The league also asked that all men’s and women’s lacrosse and soccer programs to collect prospective data regarding concussions in the coming seasons in order to produce higher quality concussion data for further study.
The review committee will continue to make recommendations for other sports, but the measures put in place already for soccer and lacrosse are a major step forward in concussion prevention, and other conferences and leagues should take notice.
The Big Ten has arguably led the way in concussion prevention initiatives: in 2010, they became the first conference to develop and implement what they called a “Concussion Management Plan.” Their plan included baselines for student-athletes to return to academic and athletic activities after suffering head trauma and also stressed the importance of collecting data related to head injuries for further study.
That’s good news for the Ancient Eight, who recently announced a concussion study partnership with the Big Ten, which will pool the two conferences’ resources and experts.
“Bringing our institutions together in this transformative initiative simply made sense,” said David Skorton, co-chair of the Multi-Sport Concussion Review Committee and president of Cornell, in a press release announcing the collaboration. “[We] believe this collaboration will lead to new forms of preventative and therapeutic action to counter the immediate and long-term harm of concussions and enhance the well-being of our student-athletes.”
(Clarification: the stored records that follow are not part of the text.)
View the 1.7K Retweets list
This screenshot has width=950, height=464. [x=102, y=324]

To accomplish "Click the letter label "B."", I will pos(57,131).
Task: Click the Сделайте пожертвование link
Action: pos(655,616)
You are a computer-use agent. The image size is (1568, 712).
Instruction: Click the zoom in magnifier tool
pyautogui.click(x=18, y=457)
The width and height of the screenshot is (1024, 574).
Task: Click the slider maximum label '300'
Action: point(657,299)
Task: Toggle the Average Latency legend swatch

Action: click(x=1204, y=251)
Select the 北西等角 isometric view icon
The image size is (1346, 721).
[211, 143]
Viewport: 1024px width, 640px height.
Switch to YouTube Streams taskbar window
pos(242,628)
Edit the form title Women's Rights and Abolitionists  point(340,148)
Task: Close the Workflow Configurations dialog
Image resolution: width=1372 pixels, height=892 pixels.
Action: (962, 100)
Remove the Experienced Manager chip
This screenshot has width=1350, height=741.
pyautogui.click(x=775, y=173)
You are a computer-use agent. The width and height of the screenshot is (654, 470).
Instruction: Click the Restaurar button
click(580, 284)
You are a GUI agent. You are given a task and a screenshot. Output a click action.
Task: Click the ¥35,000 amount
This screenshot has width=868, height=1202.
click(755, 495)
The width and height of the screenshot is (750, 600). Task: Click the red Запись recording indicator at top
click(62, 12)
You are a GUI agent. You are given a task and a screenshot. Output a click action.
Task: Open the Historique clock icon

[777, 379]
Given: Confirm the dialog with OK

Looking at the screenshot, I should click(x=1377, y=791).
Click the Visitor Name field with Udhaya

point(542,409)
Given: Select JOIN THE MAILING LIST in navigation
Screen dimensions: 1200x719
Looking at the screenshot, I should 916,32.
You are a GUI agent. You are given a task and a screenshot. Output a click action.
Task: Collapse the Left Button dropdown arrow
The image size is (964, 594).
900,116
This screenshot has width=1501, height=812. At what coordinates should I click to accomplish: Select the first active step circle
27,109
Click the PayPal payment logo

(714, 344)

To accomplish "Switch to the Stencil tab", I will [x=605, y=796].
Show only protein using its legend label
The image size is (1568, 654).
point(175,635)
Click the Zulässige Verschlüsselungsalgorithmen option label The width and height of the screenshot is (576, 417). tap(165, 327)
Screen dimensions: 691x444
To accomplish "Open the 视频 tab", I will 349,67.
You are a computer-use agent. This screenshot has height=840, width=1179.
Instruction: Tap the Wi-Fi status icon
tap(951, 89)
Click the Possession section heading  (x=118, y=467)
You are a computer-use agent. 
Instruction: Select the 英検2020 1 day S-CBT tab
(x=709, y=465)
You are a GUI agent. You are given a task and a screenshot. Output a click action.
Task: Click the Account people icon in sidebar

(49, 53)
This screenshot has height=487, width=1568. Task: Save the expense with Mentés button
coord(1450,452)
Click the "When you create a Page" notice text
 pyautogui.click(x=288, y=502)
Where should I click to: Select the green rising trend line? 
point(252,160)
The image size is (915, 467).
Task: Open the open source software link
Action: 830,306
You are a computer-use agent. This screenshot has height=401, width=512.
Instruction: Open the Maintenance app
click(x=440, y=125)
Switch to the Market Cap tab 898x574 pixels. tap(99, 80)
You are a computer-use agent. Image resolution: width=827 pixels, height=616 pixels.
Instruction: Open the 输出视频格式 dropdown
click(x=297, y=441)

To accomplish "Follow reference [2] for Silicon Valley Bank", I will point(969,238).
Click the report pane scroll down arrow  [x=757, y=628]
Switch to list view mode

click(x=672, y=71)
The important thing is officials across NCAA athletics have recognized how critical it is to be smart about brain injuries. We can’t expect that we can totally stop them from happening — injuries are bound to happen no matter what we do — but we can find ways to at least lessen their occurrence, and if they do occur, we can help prevent any long-term effects from happening.
The Ivy League’s measures are not comprehensive yet, but they’re a major step in the right direction. For the sake of every athlete, young and old, who has ever stepped on a field, keep stepping.